Le polar romand passe aux choses sérieuses

19 Avr 2023 | Culture, histoire, philosophie

Le succès du polar romand ne se dément pas. Toujours plus d’auteurs, qui viennent rejoindre les deux poids-lourds suisses romands du domaine, Marc Voltenauer et Nicolas Feuz, sont présents dans un rayon devenu incontournable dans toute librairie. La nouveauté est que des sujets sérieux, comme la politique, les mœurs ancestrales ou la cybersécurité, servent de thèmes aux traditionnelles et classiques enquêtes policières. Sélection de trois ouvrages, tous parus chez Slatkine, qui intéresseront non seulement les amateurs de romans policiers, mais aussi d’autres lecteurs séduits par l’idée de se divertir tout en s’informant.

«Les Cendres ardentes»:
à la découverte du Kanun albanais

À tout seigneur, tout honneur: Marc Voltenauer, l’homme à plus d’un million de lecteurs né en 1973 à Genève, publie une nouvelle enquête de l’inspecteur Andreas Auer. En Suisse, sur les bords du lac de Genève, flotte à sa surface le corps d’une femme atrocement mutilée. Sans l’identité de la victime, le début de l’enquête patine. L’inspecteur Andreas Auer, de la Brigade criminelle, dirige les investigations qui ne s’annoncent pas sous les meilleurs auspices et vont lui faire découvrir à quelles monstruosités les déviances de l’être humain peuvent mener. Dans le même temps, Hubert, un sourd-muet, doué d’une mémoire de l’observation redoutable, est sans nouvelles de Sokol, son ami albanais, depuis plusieurs semaines. Avec Sœur Laura, religieuse lucide et tenace, ils décident de mener leur propre enquête, en partant à sa recherche en Albanie… sur fond de vendetta.
Le roman admirablement bien construit de Voltenauer nous emmène en Albanie. Dans ce pays mystérieux, la vierge jurée (burneshe) désigne une femme qui a décidé de vivre et de s’habiller comme un homme, tout en faisant vœu de chasteté. En contrepartie, elle bénéficie des avantages réservés aux hommes. Cette tradition provient du Kanun, un code coutumier qui remonte au XVe siècle, comprenant un corpus de règles régissant tous les aspects de la vie quotidienne, de l’économie à l’hospitalité en passant par la famille et surtout l’honneur.
Le but du Kanun est de mettre un terme aux querelles intestines entre clans et familles, en introduisant des règles qui encadrent les règlements de compte, à défaut de pouvoir les supprimer. C’est le Kanun qui régit les modalités de la vendetta: «Le sang ne reste jamais impuni».
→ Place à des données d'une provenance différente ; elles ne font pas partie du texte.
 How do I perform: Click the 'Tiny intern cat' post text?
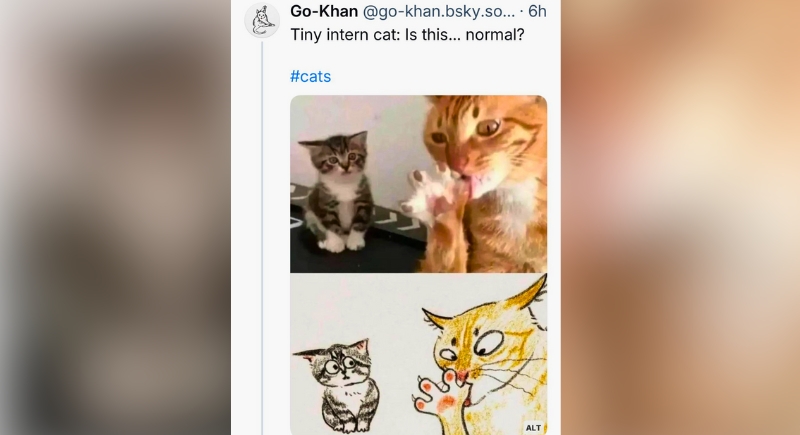tap(407, 34)
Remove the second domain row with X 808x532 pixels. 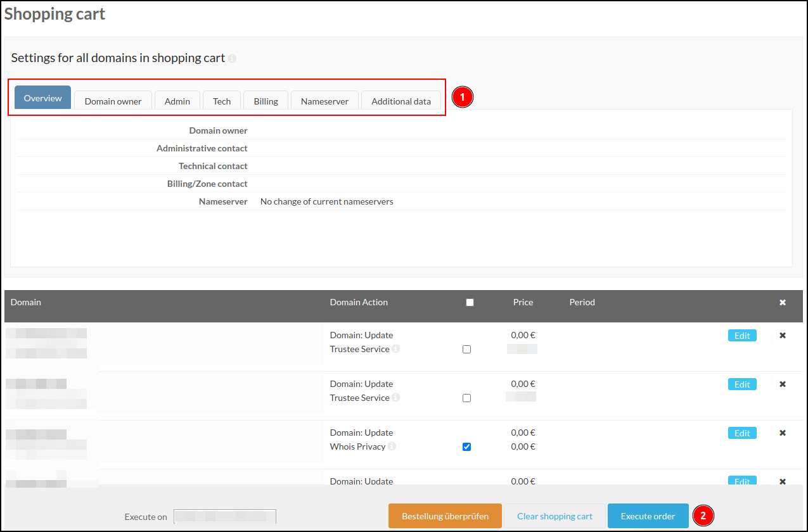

«Off»: lorsque des spécialistes de la cybersécurité écrivent un polar

L’arrêt soudain de sa distribution d’énergie met le pays le plus puissant du monde (lire: les Etats-Unis) au bord de l’effondrement. Les infrastructures vitales sont atteintes. Les autorités désemparées, faute de comprendre la cause de cet événement inouï, font appel à Lisa Collier, experte internationale en cybersécurité connue pour ses analyses qui vont au-delà de la technologie (lire: Professeur Solange Ghernaouti). Dans le même temps, Kim Miller, son amie journaliste, témoigne sur le terrain de la progression effroyable du collapse d’une Nation. Ce roman de style policier signé de Philippe Monnin et Solange Ghernaouti interpelle sur la vulnérabilité croissante de la société numérisée et interroge sur ses rapports avec les mondes économique, politique et de l’environnement.
Philippe Monnin est l’ancien directeur des rédactions du «Monde informatique» et suit depuis plus d’une trentaine d’années les évolutions du numérique et leurs conséquences sociétales, résultat de la diffusion massive de cette technologie. Quant à la médiatique scientifique Solange Ghernaouti, elle conseille les organisations selon une approche transdisciplinaire sur la maîtrise des risques liés aux technosciences. Professeur à l’Université de Lausanne, ses recherches portent sur la cybersécurité, la cyberdéfense, la lutte contre la cybercriminalité et le cyberpouvoir. Ces spécialistes ont choisi la forme du roman de style policier pour faire pénétrer leurs lecteurs dans le monde de la société numérisée. Excellente façon de procéder, plutôt que d’utiliser la forme classique de l’essai ou de la thèse!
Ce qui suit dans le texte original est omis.